Proof’s in the plague

Check your roots: If your ancestors survived the Plague, you may have inherited a gene that can resist HIV.

The CCR5 gene—which normally ushers HIV into the immune system—can in rare cases mutate and confuse the virus so it can’t pass through. While studying the genetic makeup of thousands of AIDS trial subjects and honing in on those with CCR5 mutations, National Cancer Institute (NCI) biologists found the gene primarily in Caucasians, but not in native Africans and East Asians.
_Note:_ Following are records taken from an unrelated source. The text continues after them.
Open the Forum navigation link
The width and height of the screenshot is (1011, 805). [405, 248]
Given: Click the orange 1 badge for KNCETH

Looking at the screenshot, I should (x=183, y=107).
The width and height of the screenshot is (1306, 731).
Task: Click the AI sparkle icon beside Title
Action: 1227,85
So, when was the last epidemic that wiped out a mess of white folks and could have spurred a fighter gene? “Seven hundred years ago…the Bubonic Plague,” said NCI molecular biologist Steve O’Brien. The 14th-century Plague annihilated about one-third of the Euro population. This, O’Brien said, explains why up to 15 percent of white people— but not Africans or East Asians—have the mutation. “It just hit me in the face,” he said. “It wasn’t an idea. It was an accumulation of data.”

Harvard Med School’s Jerome Groopman, MD, termed the gene-tracing discovery “historical speculation” and questioned CCR5’s significance. “HIV evolves in a clever way and can find portholes of entry other than CCR5,” he said, adding that some strains of HIV can infect people with the mutation.